AE : Vous qui êtes député, n’avez vous pas les moyens d’agir ?

YC : Changer de cap, c’est ce que je m’efforce de faire depuis 35 ans. Quand a été discuté le principe de précaution dans la Charte de l’Environnement, j’ai demandé au ministre de la Justice Dominique Perben de nous fournir un exemple d’application. Il en fut incapable ! Or les OGM sont justement un exemple parfait ! Sur le nucléaire, l’AIEA a établi une échelle du risque basée sur des calculs probabilistes, l’échelle INES qui permet de graduer les incidents. De fait, il y a une loi spéciale pour l’assurance en cas d’incident nucléaire. Alors que pour les OGM, la loi n’évoque qu’une assurance mutuelle. Pour qu’il y ait contrat d’assurance privée, il faudrait évaluer le risque. Ce qui est impossible pour l’instant. Aujourd’hui sur les OGM, aucun scientifique ne peut dire ni qu’il y a innocuité totale ni qu’ils sont dangereux. Laissons donc la recherche continuer en milieu confiné ! Accepter les cultures d’OGM en plein champ, c’est jouer au démiurge ! D’ailleurs, c’est cette ivresse de la toute puissance qui fait notre malheur. C’est l’Hubris, la démesure, qu’il nous faut maîtriser, dirait Aristote.

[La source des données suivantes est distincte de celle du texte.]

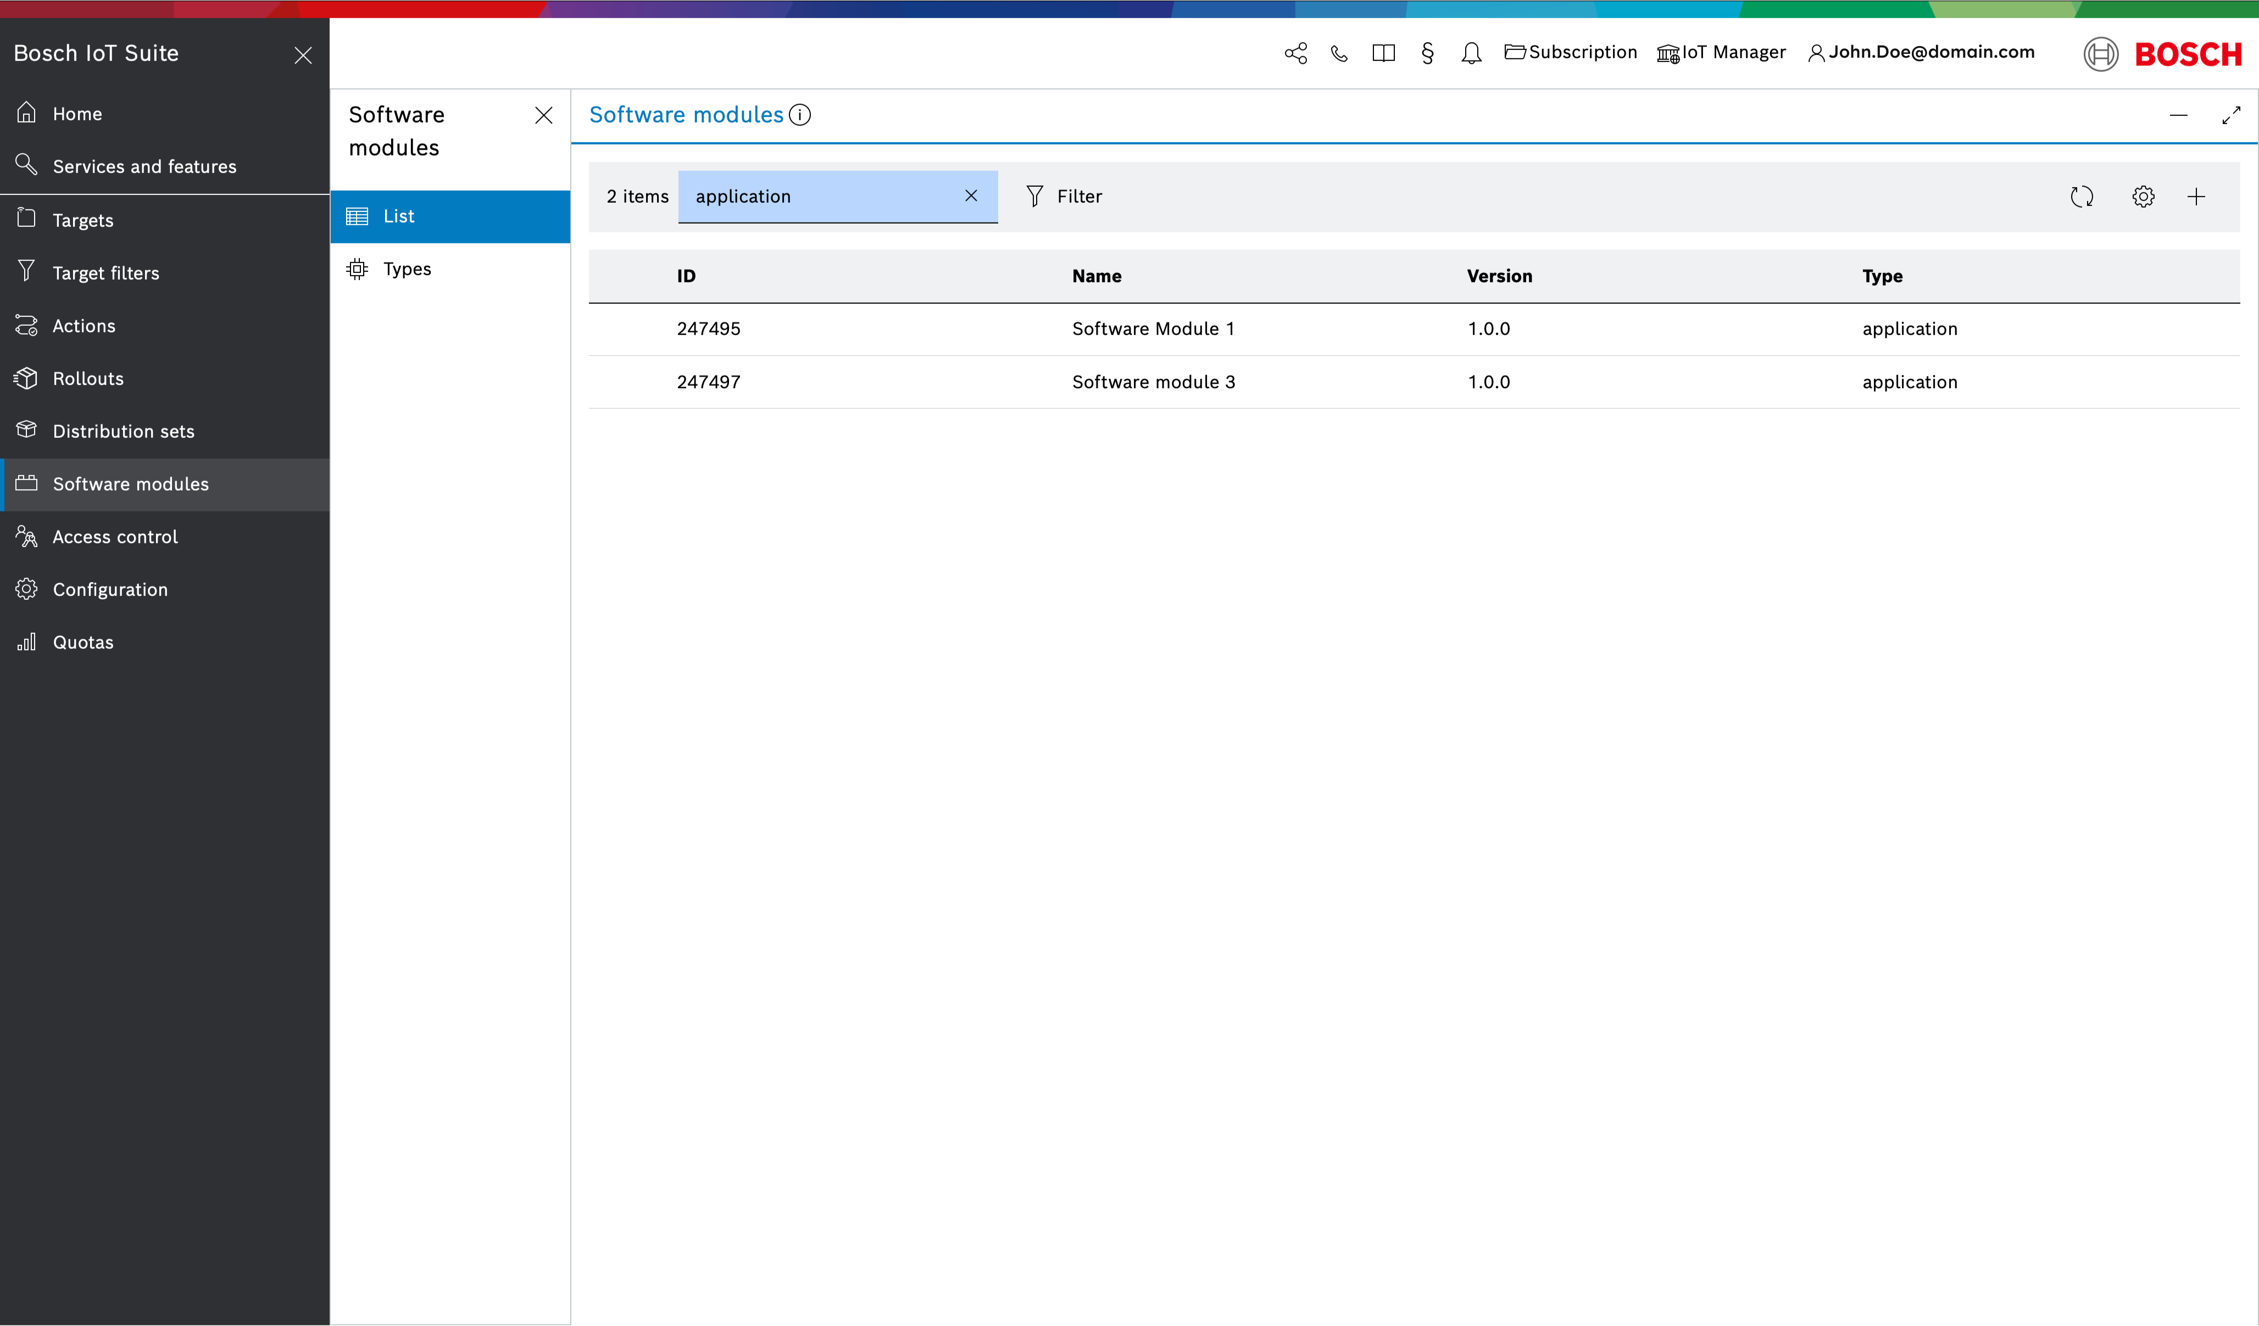Expand the panel to full screen
This screenshot has height=1326, width=2259.
[x=2230, y=116]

AE : Si vous aviez à choisir une destination pour médiatiser votre pensée, où iriez-vous ?

YC : Décoloniser l’imaginaire, c’est ce que je partage avec Serge Latouche. Où irais-je ? Au Texas, j’irai voir les mères de famille pour qu’elles convainquent leur mari de sauver la vie de leurs enfants en arrêtant d’extraire du pétrole. Le sous-sol et ses richesses, c’est le grand non-dit des mythologies occidentales. J’irais les voir une à une, dans les quartiers de Houston et de Dallas, cet univers impitoyable.